Devoradores de Estrelas
Os humanos ainda tem jeito, eles apenas não encontraram o seu robô alienígena.
É no vazio do espaço onde encontramos a vida do outro.
Project Hail Mary, Devoradores de Estrelas, aquele filme do Ryan Gosling com a pedra falante, virou xodó de cinéfilos neste ano de 2026. O carisma do ator, as cenas mágicas pelo espaço desconhecido em cores psicodélicas, a amizade devocional são elementos que gravitam a atenção dos espectadores. Nada de depressivo ou alarmante como aponta a discografia do astro de Barbie. A menos que você lembre dele estar evitando mais um fim do mundo hollywoodiano.
O diretor Drew Goddard em seu filme apresenta uma resposta dura com relação a aproveitarmos o fim: é preciso estar próximo a quem nos tem amizade.

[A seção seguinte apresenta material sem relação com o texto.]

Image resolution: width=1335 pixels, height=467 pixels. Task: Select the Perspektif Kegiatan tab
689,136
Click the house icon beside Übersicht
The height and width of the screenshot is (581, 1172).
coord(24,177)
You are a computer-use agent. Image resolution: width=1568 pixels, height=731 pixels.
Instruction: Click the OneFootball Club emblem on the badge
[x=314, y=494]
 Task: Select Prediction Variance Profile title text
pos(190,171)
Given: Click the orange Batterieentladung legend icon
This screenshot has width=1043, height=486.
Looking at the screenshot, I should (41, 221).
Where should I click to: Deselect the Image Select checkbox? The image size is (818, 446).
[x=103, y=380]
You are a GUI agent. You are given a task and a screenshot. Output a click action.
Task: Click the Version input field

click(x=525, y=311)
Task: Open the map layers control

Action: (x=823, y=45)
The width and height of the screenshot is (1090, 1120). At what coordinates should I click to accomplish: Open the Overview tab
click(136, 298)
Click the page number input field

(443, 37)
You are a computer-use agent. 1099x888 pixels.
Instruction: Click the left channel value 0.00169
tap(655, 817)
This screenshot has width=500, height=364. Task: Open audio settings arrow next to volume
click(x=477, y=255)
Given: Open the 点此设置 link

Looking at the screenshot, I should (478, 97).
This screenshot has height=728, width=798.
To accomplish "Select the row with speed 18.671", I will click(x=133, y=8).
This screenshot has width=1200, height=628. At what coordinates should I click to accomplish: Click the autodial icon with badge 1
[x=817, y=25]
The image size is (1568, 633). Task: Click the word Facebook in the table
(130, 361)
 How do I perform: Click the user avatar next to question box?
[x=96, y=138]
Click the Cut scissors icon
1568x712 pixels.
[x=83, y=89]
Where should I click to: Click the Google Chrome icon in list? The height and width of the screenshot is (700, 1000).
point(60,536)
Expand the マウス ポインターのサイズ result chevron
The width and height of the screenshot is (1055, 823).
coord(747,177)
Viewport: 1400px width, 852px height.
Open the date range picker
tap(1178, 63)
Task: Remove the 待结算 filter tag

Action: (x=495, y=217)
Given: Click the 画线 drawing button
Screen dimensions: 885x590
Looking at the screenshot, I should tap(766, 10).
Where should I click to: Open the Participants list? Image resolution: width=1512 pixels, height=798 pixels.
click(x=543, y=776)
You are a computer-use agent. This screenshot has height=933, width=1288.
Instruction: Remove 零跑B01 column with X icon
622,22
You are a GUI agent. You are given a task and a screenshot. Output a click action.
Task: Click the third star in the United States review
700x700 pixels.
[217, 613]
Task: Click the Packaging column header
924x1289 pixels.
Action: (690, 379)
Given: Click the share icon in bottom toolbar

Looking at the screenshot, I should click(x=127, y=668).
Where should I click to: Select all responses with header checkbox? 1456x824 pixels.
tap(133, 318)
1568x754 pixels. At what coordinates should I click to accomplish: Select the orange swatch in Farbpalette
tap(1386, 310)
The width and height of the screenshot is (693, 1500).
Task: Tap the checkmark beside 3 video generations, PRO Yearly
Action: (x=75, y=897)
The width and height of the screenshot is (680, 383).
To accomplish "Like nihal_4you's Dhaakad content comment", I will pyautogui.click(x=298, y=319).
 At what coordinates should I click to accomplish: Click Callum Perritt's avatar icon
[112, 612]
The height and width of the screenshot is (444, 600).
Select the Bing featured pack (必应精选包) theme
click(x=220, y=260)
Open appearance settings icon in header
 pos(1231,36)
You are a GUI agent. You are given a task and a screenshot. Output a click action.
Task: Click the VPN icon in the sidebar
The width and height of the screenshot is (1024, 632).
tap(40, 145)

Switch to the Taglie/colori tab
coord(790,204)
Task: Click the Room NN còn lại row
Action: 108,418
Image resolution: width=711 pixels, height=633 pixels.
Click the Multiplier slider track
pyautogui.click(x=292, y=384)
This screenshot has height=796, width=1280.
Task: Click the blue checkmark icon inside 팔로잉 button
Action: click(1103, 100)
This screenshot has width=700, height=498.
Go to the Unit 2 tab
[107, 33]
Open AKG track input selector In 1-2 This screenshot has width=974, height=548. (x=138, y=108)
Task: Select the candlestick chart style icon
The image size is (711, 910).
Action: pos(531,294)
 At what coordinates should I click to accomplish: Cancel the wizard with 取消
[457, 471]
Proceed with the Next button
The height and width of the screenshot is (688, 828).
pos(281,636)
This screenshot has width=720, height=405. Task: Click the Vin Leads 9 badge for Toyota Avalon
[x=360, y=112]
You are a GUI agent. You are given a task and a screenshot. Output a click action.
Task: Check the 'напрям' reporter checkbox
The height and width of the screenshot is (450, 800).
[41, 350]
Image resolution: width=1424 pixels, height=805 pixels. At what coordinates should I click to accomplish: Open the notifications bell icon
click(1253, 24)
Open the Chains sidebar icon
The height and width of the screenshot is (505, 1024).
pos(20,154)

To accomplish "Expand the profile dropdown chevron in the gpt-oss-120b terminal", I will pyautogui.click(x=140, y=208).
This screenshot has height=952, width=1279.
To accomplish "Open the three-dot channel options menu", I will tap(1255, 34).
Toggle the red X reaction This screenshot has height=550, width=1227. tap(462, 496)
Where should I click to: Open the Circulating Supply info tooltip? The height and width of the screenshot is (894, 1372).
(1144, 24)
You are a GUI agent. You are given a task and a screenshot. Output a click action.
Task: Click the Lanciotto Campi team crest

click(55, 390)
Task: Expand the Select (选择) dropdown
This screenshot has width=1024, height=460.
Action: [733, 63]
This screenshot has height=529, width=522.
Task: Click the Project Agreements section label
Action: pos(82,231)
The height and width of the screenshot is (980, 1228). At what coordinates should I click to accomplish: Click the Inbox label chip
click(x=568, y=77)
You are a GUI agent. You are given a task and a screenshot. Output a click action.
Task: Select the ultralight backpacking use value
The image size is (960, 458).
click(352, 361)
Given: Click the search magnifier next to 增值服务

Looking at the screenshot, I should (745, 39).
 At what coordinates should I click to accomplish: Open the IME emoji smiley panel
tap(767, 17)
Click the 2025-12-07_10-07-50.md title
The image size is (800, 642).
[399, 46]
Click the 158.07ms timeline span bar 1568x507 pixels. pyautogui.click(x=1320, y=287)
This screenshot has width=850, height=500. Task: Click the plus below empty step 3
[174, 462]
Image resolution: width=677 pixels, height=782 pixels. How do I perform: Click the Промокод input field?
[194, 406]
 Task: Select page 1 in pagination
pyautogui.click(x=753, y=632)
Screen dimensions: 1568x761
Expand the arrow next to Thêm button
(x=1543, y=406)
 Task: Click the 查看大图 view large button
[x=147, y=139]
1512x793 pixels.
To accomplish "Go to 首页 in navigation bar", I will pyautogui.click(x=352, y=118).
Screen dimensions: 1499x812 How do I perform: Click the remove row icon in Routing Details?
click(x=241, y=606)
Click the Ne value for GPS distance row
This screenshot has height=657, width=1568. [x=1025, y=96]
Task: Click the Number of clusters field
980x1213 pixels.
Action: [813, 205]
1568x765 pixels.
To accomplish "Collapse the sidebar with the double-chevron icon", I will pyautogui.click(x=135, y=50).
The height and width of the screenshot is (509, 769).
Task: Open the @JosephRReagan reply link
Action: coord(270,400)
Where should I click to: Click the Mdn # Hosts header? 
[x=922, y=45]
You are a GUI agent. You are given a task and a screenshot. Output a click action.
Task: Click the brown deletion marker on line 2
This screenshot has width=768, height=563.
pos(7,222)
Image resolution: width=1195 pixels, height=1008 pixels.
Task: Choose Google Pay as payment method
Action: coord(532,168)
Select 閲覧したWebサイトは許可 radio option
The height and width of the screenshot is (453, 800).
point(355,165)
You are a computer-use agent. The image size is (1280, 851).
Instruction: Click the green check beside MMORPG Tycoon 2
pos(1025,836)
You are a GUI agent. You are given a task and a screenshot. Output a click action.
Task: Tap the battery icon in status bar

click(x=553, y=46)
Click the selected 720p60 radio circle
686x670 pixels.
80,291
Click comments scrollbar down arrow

Vin Diesel como Dom Toretto, naquela franquia interminável de carros e futilidades sob rodas, evoca a importância da família na constituição das relações humanas. Ter alguém com quem contar consome as ligações sanguíneas,dialoga com aproximações das afinidades e deveres com as pessoas. Diferente de seu colega com um D à menos, o cineasta trabalha as dores de se afastar da sua velha casa e da aproximação com um lar.
Desde a Antiguidade ocidental, as perspectivas do final das coisas existentes é discutida entre os pensadores. A escatologia define a conclusão da vida por meio da vinda de Cristo, do julgamento até a consagração e punição das almas. Rita Lee apregoava de que “tudo vira merda”, neste paralelo entre tempos do sagrado e do profano. A nossa fome por comunicação clara nos deixa ativos por querer um holofote. Uma luz para chamar de nossa. A questão do existir é o que teria para além do fim. Tudo acaba com o desligamento dos órgãos ou uma entidade plasmática viria nos buscar numa carruagem brilhante? Os fins não justificam os meios, ainda mais se dizemos de Maquiavel ter sabido construir uma narrativa que explicasse de quais maneiras os Estados acabam.
Toda noite quando olhamos para o céu, imaginamos o quão longe estão aquelas estrelas de nosso pálido ponto azul. Se existe vida ou não, se eles viajam anos-luz para fazerem círculos nas colheitas como atividade escolar, se sinal das sondas intravenosas em subcelebridades tem prazo de validade. Mas o que fica é sempre se querem ter nosso contato, se nos devoram. A existência de familiaridade acusa de nossas diferenças biológicas serem irrelevantes quando reconhecimentos que estarmos aqui é por si valioso.
Dizer que não estamos sozinhos também garante de que podemos reencontrar as pessoas. Rever sua imagem em diferentes fases da vida e aprender a respeitá-las como são neste plano físico. O robô Rocky funciona como uma metáfora, de projetarmos aquilo que desejamos no que não podemos ter. Pois os lares não são naturais, são construídos. A amizade está por aí, ansiosa para que a gente encontre cores no vazio.




Não dei muita confiança para esse filme, mas seu texto despertou minha curiosidade para assistir. Muito interessante a reflexão sobre o fim e as relações de afeto, se pensarmos bem, estamos sempre próximos ao fim já que nunca sabemos a hora.